12De plus, en dehors des activités avec leur enfant, la plupart des mères ne réservent pas davantage de place à leurs propres besoins. Quand on leur demandait si elles prenaient du temps pour elles, pour des activités quelles aimaient et qu’elles faisaient régulièrement, leurs réponses laissaient croire que la majorité d’entre elles consacraient tout leur temps à leur enfant. De plus, plusieurs éprouvaient une grande réticence à demander de l’aide, même au conjoint. Il n’est pas étonnant alors d’avoir recueilli des commentaires aussi navrants que ceux-ci : « J’ai l’impression que, depuis sa naissance, je ne vis pas vraiment » ; « Je passe à côté de ma vie, je suis comme en attente ».
13Par ailleurs, les professionnels que doivent consulter les parents ne semblent pas avoir suffisamment de disponibilité ni répondre à leurs attentes. Les mères interviewées nous disent : « J’aime quand ils [les thérapeutes] expliquent ce qu’ils font » ; « Il y a tellement de choses que j’aimerais savoir, que j’aimerais comprendre, mais ils [les thérapeutes] ont rarement le temps de me répondre ».
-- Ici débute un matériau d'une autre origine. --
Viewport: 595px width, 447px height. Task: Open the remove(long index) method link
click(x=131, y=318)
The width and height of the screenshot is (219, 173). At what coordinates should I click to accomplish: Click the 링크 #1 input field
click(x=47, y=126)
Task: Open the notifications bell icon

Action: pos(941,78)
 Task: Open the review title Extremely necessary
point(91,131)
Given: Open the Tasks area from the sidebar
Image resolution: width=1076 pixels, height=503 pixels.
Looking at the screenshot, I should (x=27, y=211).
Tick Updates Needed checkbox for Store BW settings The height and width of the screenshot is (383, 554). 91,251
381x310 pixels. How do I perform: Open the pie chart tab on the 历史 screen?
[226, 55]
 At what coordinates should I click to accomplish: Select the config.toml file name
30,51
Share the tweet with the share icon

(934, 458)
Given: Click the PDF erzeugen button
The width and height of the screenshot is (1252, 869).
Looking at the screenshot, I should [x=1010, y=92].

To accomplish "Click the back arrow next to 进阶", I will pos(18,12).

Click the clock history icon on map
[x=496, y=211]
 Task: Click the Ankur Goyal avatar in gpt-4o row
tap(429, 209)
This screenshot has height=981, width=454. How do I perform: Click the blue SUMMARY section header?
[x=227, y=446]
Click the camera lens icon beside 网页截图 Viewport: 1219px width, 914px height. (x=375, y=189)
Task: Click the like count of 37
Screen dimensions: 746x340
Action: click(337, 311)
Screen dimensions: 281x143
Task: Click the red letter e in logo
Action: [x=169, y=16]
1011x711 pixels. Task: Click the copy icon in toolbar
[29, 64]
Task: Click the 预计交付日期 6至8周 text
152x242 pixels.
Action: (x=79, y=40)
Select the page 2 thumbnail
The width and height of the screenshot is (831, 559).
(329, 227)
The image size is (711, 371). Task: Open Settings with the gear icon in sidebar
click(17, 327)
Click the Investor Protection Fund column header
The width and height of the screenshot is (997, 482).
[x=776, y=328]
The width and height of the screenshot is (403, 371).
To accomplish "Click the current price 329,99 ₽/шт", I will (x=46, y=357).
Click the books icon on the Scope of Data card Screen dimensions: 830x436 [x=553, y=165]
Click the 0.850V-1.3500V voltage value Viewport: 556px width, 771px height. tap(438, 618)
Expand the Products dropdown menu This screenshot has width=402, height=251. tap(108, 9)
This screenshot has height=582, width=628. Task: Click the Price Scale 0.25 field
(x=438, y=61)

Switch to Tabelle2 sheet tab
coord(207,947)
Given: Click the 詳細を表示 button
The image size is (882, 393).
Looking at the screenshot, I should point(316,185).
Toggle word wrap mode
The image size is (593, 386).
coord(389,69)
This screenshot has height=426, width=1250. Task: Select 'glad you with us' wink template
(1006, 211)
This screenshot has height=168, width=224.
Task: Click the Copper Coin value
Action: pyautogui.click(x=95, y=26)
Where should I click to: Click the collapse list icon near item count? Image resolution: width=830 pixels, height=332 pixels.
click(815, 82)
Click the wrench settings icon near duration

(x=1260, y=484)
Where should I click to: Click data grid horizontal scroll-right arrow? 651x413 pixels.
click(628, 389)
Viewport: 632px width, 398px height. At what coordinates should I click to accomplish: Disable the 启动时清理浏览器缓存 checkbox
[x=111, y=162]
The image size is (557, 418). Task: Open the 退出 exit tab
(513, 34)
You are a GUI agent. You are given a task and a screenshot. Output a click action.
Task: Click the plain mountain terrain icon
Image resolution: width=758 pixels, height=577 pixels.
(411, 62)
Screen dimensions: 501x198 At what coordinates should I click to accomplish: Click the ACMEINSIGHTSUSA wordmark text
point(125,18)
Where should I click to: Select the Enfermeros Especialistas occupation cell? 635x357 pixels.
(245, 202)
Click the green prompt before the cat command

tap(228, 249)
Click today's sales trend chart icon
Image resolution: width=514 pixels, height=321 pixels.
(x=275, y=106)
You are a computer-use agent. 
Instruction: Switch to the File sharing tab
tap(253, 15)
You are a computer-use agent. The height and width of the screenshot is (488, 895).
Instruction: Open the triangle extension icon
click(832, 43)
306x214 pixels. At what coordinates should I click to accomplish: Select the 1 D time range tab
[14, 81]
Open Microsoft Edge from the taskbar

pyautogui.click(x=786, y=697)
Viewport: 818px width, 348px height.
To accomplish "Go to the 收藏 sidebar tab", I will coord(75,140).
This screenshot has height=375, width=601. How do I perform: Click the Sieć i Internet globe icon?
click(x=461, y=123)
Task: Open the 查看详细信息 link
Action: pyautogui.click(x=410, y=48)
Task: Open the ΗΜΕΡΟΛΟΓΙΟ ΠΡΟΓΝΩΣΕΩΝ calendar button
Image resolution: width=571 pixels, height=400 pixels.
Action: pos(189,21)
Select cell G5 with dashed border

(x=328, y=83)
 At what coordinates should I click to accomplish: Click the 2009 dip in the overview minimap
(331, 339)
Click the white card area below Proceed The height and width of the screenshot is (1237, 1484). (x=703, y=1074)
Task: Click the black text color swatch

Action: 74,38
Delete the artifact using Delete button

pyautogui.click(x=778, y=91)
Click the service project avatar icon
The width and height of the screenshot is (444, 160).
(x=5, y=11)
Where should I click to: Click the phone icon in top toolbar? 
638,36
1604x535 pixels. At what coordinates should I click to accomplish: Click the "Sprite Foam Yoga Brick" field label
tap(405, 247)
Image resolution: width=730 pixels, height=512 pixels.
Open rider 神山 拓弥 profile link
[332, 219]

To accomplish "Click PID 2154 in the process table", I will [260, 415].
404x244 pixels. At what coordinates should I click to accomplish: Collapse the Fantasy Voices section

14Selon Kazak (1987), cette insatisfaction des parents peut être ramenée au fait que le professionnel concentre son intervention sur l’enfant et néglige les besoins de la famille. Il apparaît opportun de reconsidérer notre travail auprès des parents pour tenir compte du contexte familial et mettre en œuvre une intervention qui soit centrée sur les besoins de la famille (Law, 1998). Le modèle ludique s’inscrit dans cette optique.
15Avant de préciser comment intervenir dans le modèle ludique, considérons d’abord les rôles des parents et des thérapeutes face à l’enfant.
Les rôles distincts et complémentaires des parents et des thérapeutes
16En distinguant les besoins fondamentaux de l’enfant de ses besoins particuliers (voir la figure 4), on évite de considérer l’enfant ayant une déficience physique seulement du point de vue de ses limitations et de faire de sa vie, et de celle de sa famille, un quotidien « thérapeutique ». L’enfant ayant une déficience physique est avant tout un enfant, il a donc les mêmes besoins fondamentaux que les autres enfants : besoins physiologiques, besoin de sécurité, besoin d’affection ; tout parent doit répondre à ces besoins. De plus, si ces parents ont d’autres enfants, leur principale tâche doit être d’offrir un environnement qui favorise le développement de l’enfant déficient tout en satisfaisant aux besoins de toute la famille (Hinojosa et Kramer, 1997).
17Par ailleurs, comme cet enfant présente une condition physique particulière, il a des besoins particuliers ; c’est là notre raison d’être. Il faut absolument éviter de « thérapeutiser » les parents, sinon le risque est grand que les besoins fondamentaux de l’enfant soient négligés et que le surmenage des parents compromette la qualité de vie de leur famille. Ainsi, parents et professionnels ont des rôles distincts à assumer auprès de cet enfant, répondant à des besoins différents.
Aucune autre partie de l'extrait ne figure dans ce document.